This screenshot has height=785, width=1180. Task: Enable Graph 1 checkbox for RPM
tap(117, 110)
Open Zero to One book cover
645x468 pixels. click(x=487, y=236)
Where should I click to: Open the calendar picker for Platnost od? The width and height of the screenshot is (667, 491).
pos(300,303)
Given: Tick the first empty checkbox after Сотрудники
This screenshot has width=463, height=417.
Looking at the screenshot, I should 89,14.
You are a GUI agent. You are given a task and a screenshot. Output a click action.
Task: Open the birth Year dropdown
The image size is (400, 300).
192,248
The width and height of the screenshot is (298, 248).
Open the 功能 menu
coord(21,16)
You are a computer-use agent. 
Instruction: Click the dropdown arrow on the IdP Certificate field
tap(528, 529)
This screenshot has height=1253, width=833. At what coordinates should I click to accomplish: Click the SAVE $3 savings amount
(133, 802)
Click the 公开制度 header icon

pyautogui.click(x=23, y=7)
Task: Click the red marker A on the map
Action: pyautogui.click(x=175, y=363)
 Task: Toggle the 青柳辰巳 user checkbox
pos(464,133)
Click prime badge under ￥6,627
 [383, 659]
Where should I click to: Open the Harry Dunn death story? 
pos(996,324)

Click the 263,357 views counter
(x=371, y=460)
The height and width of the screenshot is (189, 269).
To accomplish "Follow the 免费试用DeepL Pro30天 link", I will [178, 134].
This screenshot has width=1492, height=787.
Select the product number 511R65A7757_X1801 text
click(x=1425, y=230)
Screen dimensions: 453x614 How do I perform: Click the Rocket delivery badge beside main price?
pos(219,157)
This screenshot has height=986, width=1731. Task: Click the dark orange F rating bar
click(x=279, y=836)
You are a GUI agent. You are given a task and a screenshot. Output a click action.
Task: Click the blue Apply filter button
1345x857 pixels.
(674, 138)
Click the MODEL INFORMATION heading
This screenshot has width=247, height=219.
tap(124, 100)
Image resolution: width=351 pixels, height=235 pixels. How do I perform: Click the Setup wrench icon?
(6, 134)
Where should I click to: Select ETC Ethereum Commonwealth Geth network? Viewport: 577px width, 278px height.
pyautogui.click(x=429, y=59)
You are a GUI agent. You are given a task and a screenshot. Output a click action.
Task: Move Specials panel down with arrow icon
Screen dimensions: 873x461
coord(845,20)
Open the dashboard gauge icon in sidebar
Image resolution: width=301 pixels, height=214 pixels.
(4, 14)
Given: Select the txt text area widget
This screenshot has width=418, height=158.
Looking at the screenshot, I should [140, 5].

■ **Task prompt**
Take the line containing "Open the dashboard gauge icon in sidebar" as the first line and the last line of the data above as the final one. Write out these lines and all between them exactly.

■ **Written answer**
Open the dashboard gauge icon in sidebar
Image resolution: width=301 pixels, height=214 pixels.
(4, 14)
Given: Select the txt text area widget
This screenshot has width=418, height=158.
Looking at the screenshot, I should [140, 5].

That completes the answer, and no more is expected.